- _Travail à faire_
1) Répondez à ces questions sur l'entretien consacré aux pompes funèbres :
(a) Qu'est-ce qui n'existe pas à Gagnoa selon la personne interrogée ?
(b) Depuis combien d'années la personne interrogée exerce-t-elle ce métier ?
(c) Chez la personne interrogée, qui s'occupe de tout ?
2) Prolongez l'entretien sur les pompes funèbres au-delà de sa dernière réplique.

== Document

Revenons aux pompes funèbres. Comment les gens lavent-ils les corps ?
Quand ils lavent les corps, nous on n’est pas là. C’est quand ils finissent qu’ils nous appellent.
Encouragerez-vous les jeunes à faire ce travail ?
Moi-même, j’encourage toujours les jeunes à venir. Ce travail est comme tant d’autres. Il n’y a pas de mauvais boulot, et surtout qu’à Gagnoa, il n’existe pas d’unité industrielle qui puisse embaucher. Donc, quand je vois les jeunes venir se débrouiller dans les morgues, ça me fait plaisir.
Y a-t-il de nombreux jeunes dans votre société ?
Là où je suis, nous ne sommes pas nombreux. Mais dans les deux autres pompes funèbres de la ville, ils sont plus nombreux. Il y a également que les jeunes viennent pour de petits boulots. Quand un enfant travaille, toi l’homme, tu dois l’encourager. Souvent, les enfants travaillent et à la fin de la journée, le soir, ils n’ont pas un sou en poche. Parfois, s’ils ont un peu de chance, les parents du défunt voient que le petit a beaucoup bossé et a été courageux, il lui donne un peu d’argent. Sinon, c’est difficile.
Qui devrait les rémunérer selon vous ?
Bon, en fait, il n’y a pas de salaire en tant que tel. Chez nous, on n’a pas réellement de souci. Mais dans d’autres morgues, je vois de nombreux jeunes gens se plaindre à longueur de journée. Mes amis me disent : je travaille, on ne me donne rien. Donc, je ne travaille plus.
Êtes-vous des contractuels des pompes funèbres ou des gens libres qui proposent leurs services ?
On n’est pas embauché.
Alors, pourquoi voulez-vous être rémunérés donc ?
Chez nous par exemple, c’est le chef de la morgue qui s’occupe de tout. Donc, ailleurs, nous plaidons pour que les chefs de morgue puissent aussi leur donner un peu d’argent.
Souvent, on dit que le corbillard n’a pas de rétroviseur parce que le chauffeur voit le mort assis sur le cercueil. Est-ce vrai ?
(Rire). Tout cela, c’est des mensonges. Les gens racontent trop de choses inexactes sur les morts. Nous, on est ici. Quand tu n’es pas dans un milieu, tu en ignores tout et tu crois à toutes sortes de bêtises.
Et les cercueils qui se promènent ?
Moi, je n’ai pas vécu cela depuis 10 ans que j’exerce ce métier.
Ne voulez-vous pas en parler ou bien vous n’avez jamais vécu cela ?

====
== Données sources

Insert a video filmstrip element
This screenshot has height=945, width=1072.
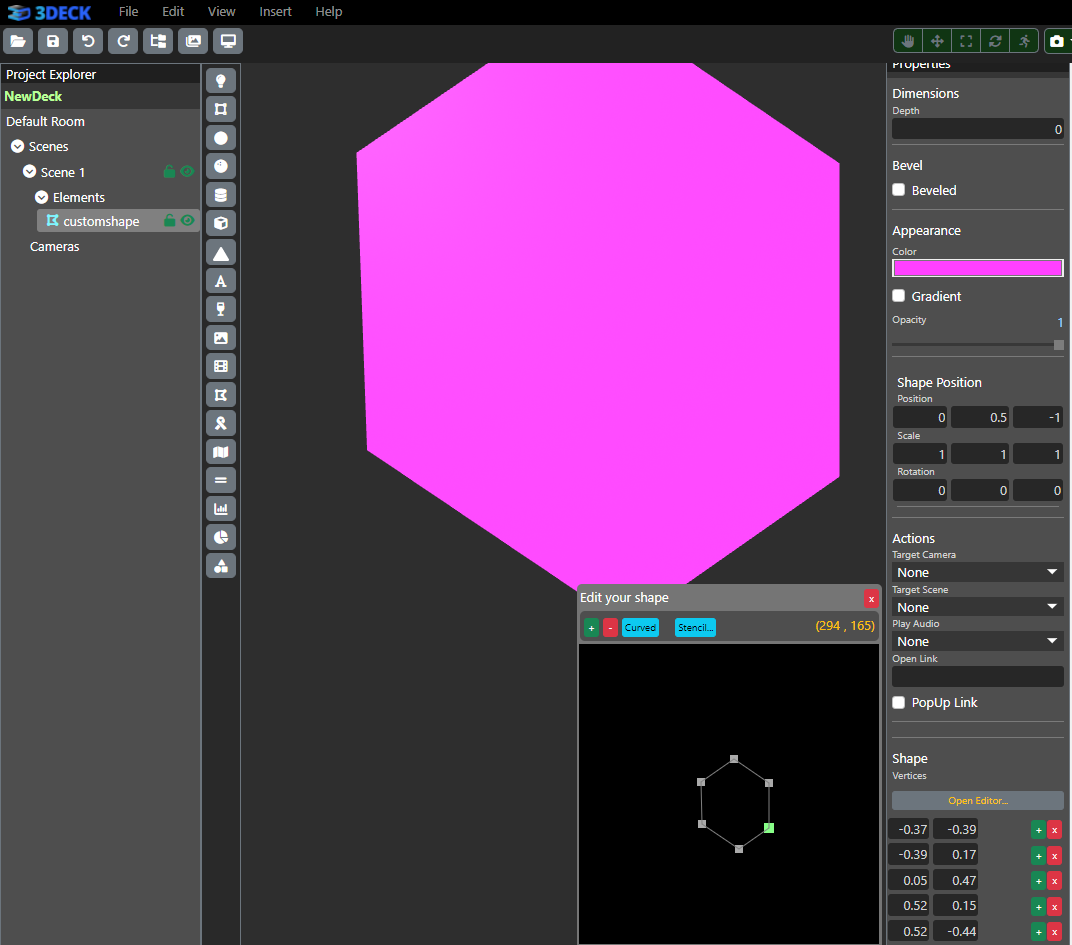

====

- _Les réponses_
1)
(a) Une unité industrielle qui puisse embaucher.
(b) Depuis 10 ans.
(c) Le chef de la morgue.

2)
Moi-même, j’entends souvent de tels propos, mais depuis que j’accompagne les corps dans les villages pour les inhumations, je n’ai jamais vécu de telles scènes.
On dit aussi qu’il y a beaucoup de business dans les morgues. Qu’en est-il ?
De quel business parlez-vous ?
Par exemple, des gens qui achètent des baves de mort, des ongles, des cheveux pour des rituels en vue de devenir riches, ou ensorceler des gens ?
Hum, ah ! Monsieur, vous avez de l’imagination ! Un homme qui est décédé, le corps ne t’appartient pas, et tu viens acheter les ongles et cheveux. Ça, c’est plus fort que moi. Chez nous ici à Gagnoa, je n’ai pas encore vu cela. Je ne dis pas que ce n’est pas impossible à 100 %, puisque moi-même, j’ai déjà eu écho de telles rumeurs. Mais, je ne crois pas trop en cela.
Avez-vous entendu quand même parler de cette pratique ?
Si, j’en ai entendu parler, mais je n’ai jamais été témoin ou acteur de telles pratiques. Si tu veux, tu attends que l’on te remette le corps de ton parent. Une fois chez toi au village, tu fais ce que tu veux sur ton corps. Sinon, ce n’est pas à nous de dépecer un corps, on n’est pas médecin légiste (rire.)
Est-ce facile d’exercer ce métier ?
Il n’y a pas de problème. C’est très facile.
Ah ! Manipuler des corps, c’est facile ?
Si tu n’es pas habité de mauvaise intention, si tu as l’esprit positif, ce travail ne peut pas te perturber. Je ne vois vraiment pas.
Déclinez-vous votre métier, quand vous courtisez une fille pour la première fois ?
Elle-même sait que c’est à la morgue que tu te débrouilles et que c’est là-bas que tu trouves de l’argent pour lui donner. Donc, elle ne peut rien dire. Moi, ma femme ne m’a jamais fait de palabre. D’ailleurs, je vais vous dire que dans notre milieu, que la majorité de nos copines sont des filles qui viennent pour des dépôts, entretien ou levées de corps de leurs parents. Parfois aussi, c’est lorsqu’elles viennent pour le choix des cercueils ou, quand elles veulent s’assurer que le corps est bien entretenu. (Rire)… Elle sait quel travail tu fais, donc… il n’y a pas de problème.
Qu’est-ce qui attire les filles vers vous ?
Là, je ne sais pas. Il y a des filles qui préfèrent ceux qui se débrouillent que ceux qui volent. Je ne crois pas que les filles viennent parce qu’on va les aider à obtenir des réductions, parce que ce n’est pas de notre ressort. Mais je crois que les femmes ont un faible pour tous ceux qui sont des battants. C’est tout.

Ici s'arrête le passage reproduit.